> **ACTION ITEM**
Leaving out every line that comes before the one containing "You are a computer-use agent. 952x819 pixels.", output the rest of the records exactly, the final line included.

*-*-*

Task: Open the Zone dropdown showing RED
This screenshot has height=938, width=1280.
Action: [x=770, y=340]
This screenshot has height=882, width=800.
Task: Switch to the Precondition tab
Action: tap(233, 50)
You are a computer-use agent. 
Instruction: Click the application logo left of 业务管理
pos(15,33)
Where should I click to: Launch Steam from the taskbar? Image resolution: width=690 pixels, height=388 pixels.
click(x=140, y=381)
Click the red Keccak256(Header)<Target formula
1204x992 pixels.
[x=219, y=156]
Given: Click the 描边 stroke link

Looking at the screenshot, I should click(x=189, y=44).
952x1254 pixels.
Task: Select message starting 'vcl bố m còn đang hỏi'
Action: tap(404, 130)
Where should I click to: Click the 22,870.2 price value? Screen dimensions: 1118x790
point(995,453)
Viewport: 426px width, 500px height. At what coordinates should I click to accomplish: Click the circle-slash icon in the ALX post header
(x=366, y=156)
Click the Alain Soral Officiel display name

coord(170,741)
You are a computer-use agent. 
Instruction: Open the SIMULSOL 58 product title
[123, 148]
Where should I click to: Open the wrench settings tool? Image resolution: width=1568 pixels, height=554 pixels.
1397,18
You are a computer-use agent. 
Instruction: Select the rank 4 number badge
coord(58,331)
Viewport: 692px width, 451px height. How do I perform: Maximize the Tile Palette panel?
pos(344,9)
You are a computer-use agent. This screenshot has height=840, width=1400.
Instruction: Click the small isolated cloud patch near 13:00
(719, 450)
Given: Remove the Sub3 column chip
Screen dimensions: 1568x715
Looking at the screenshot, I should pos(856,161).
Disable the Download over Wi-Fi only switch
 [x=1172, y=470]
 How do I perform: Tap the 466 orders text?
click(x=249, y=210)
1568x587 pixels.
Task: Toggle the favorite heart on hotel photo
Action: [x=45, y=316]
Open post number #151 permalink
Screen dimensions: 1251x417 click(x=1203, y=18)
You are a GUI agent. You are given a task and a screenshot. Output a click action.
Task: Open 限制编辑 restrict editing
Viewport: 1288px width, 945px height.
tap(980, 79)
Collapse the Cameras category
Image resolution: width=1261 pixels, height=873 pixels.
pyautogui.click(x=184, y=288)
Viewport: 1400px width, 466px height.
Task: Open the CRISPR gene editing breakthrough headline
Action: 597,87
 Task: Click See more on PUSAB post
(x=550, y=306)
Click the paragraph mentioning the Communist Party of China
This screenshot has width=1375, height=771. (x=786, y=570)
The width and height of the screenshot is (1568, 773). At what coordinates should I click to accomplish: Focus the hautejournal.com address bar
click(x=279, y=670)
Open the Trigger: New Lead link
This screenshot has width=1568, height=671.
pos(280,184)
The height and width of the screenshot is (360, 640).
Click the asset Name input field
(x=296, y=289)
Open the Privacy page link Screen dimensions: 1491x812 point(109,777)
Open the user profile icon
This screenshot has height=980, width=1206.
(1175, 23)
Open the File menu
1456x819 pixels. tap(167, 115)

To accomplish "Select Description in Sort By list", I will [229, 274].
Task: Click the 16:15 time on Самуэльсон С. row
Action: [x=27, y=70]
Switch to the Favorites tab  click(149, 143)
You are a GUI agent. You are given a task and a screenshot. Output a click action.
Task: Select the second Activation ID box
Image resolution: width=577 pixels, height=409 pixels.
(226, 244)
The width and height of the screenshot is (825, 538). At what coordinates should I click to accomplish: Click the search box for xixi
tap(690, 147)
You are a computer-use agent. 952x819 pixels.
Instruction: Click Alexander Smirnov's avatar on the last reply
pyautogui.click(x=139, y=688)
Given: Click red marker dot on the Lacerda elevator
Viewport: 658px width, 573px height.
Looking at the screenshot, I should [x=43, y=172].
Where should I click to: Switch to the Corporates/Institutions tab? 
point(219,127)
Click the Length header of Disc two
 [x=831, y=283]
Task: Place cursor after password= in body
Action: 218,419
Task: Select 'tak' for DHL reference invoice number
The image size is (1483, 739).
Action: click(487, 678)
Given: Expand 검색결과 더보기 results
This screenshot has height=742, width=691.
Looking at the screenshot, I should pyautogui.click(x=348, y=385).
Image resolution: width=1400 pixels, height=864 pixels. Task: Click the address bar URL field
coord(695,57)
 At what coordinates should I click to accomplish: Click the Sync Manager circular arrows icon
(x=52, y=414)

*-*-*

> **EXERCISE OUTPUT**
You are a computer-use agent. 952x819 pixels.
Instruction: Click Alexander Smirnov's avatar on the last reply
pyautogui.click(x=139, y=688)
Given: Click red marker dot on the Lacerda elevator
Viewport: 658px width, 573px height.
Looking at the screenshot, I should [x=43, y=172].
Where should I click to: Switch to the Corporates/Institutions tab? 
point(219,127)
Click the Length header of Disc two
 [x=831, y=283]
Task: Place cursor after password= in body
Action: 218,419
Task: Select 'tak' for DHL reference invoice number
The image size is (1483, 739).
Action: click(487, 678)
Given: Expand 검색결과 더보기 results
This screenshot has height=742, width=691.
Looking at the screenshot, I should pyautogui.click(x=348, y=385).
Image resolution: width=1400 pixels, height=864 pixels. Task: Click the address bar URL field
coord(695,57)
 At what coordinates should I click to accomplish: Click the Sync Manager circular arrows icon
(x=52, y=414)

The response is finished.